Nurul beralasan membaca buku digital melalui gawai atau komputer bisa membuatnya tergoda untuk membuka-buka laman atau hiburan lain. Alhasil, niat mau membaca buku bisa berakhir dengan berselancar di internet untuk melihat hal-hal yang tidak dibutuhkan.
”Kalau baca buku digital, paling lama tahan 30 menit. Aku enggak kuat matanya kalau lama menatap layar. Jadinya, lebih suka baca buku fisik aja. Satu novel bisa sehari habis,” ujar Nurul.

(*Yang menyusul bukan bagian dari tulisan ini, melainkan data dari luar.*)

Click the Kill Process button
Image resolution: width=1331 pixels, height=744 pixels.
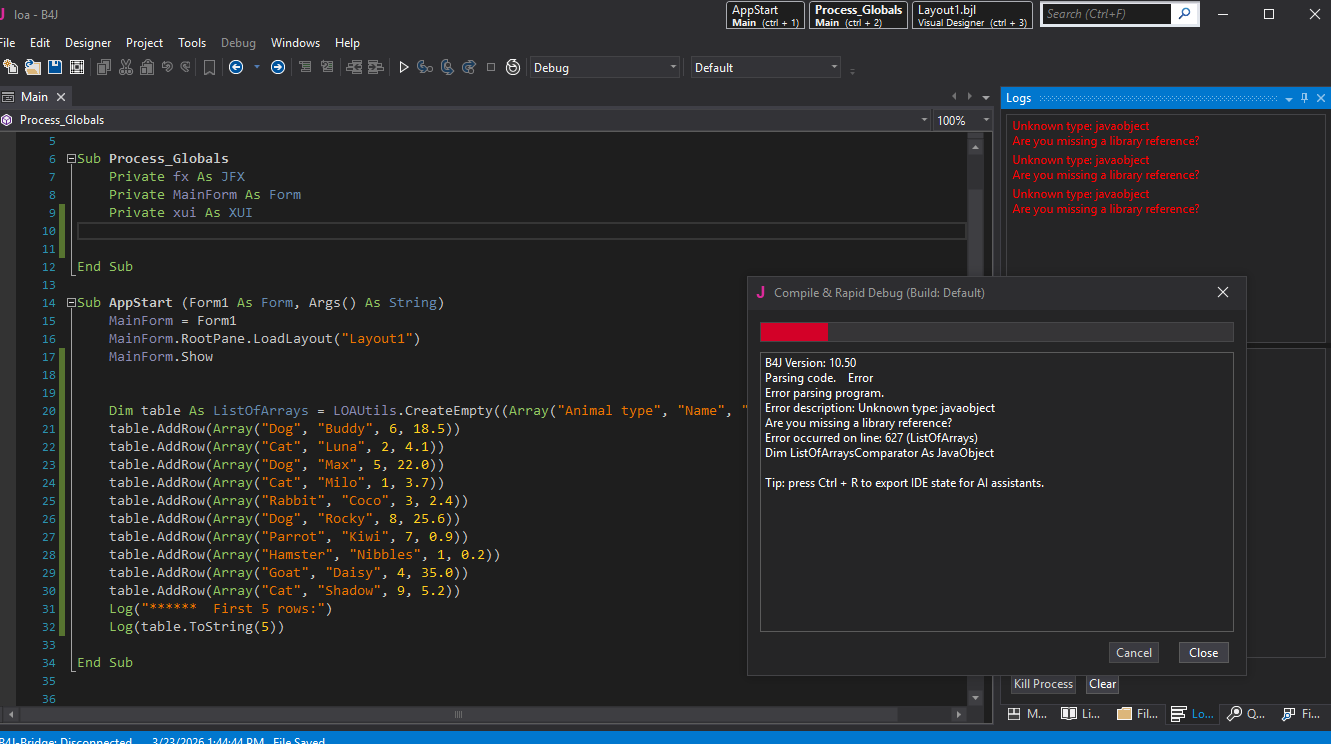[x=1043, y=684]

Bagi Nurul, ada sensasi yang berbeda jika tetap setia membaca buku fisik. Dirinya jadi punya waktu untuk pergi ke toko buku dan memilih buku-buku yang menarik hatinya. Jika sedang tidak ada uang, dia memilih perpustakaan kampus untuk meminjam buku fisik.

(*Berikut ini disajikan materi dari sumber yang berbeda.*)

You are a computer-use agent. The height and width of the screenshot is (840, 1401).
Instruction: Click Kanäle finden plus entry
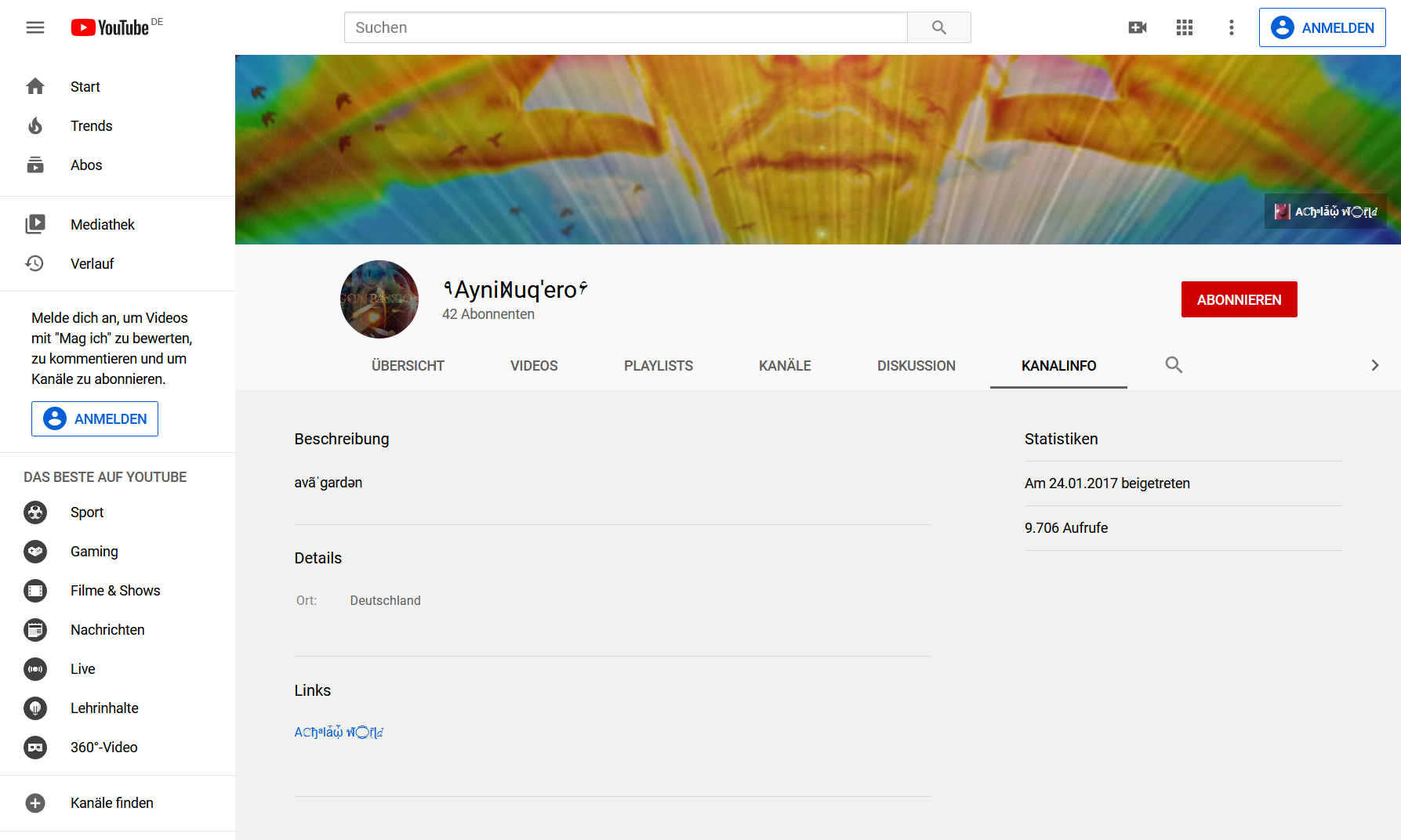click(x=111, y=803)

”Jadi ada alasan untuk jalan-jalan kalau mau cari buku fisik. Kalau cuma di gawai jadi cepat bosan, enggak tahan baca lama. Beda di toko buku, bisa sampai lupa waktu,” tutur Nurul yang baru menyelesaikan novel berjudul Limbah Dosa karya Mira W ini.
Dunia internet yang menawarkan informasi dan buku digital yang berlimpah begitu dinikmati Habibah Auni, mahasiswa semester VIII Teknik Fisika Universitas Gadjah Mada, Yogyakarta. Gadis yang akrab disapa Bibah ini bisa menghabiskan waktu 4-5 jam tiap hari untuk membaca buku nonfiksi, seperti politik, peningkatan diri, dan buku berbau sosial lainnya.
”Aku suka baca karena seru dan supaya tahu banyak hal. Paling senang, sih, baca jurnal-jurnal ilmiah yang lebih mudah diakses dari internet. Kalau topiknya asyik, wah, membacanya jadi seru juga,” ujar Bibah yang juga hobi menulis.
Bibah mengaku lebih suka membaca buku digital karena lebih mudah mencari buku, termasuk buku langka atau buku lama yang sudah tidak terbit lagi. Dia memanfaatkan layanan internet gratis di kampus dan tempat lain untuk mengunduh buku digital atau jurnal yang ingin dibacanya.
”Jadi, baca buku bisa gratis alias enggak mengeluarkan duit,” ujar Bibah tersenyum. Biasanya, sih, mahasiswa akan merasa terbantu dengan buku digital yang bisa diunduh gratis.
Ketua Umum Pengurus Pusat Ikatan Penerbit Indonesia Rosidayati Rozalina mengatakan, dari survei Ikapi, sekitar 85 persen masyarakat masih lebih suka membaca buku fisik. Bisnis penerbitan buku digital memang ada, tetapi angka penjualannya masih sekitar 2 persen dari total penjualan penerbitan buku fisik.
”Sampai saat ini, buku digital atau e-book itu masih pilihan, belum menggantikan buku fisik. Apalagi kebiasaan membaca buku itu, kan, emosional dan tiap orang punya referensi masing-masing. Yang penting, akses pada buku bacaan, baik yang fisik maupun digital, tetap terbuka dan orang tetap punya minat baca tinggi,” ujar Rosidayati.
Apa pun pilihan sarana untuk membaca sah-sah saja. Setiap jenis buku tentunya memiliki kelemahan dan kelebihan. Semua bergantung pada kenyamanan kita dalam membaca.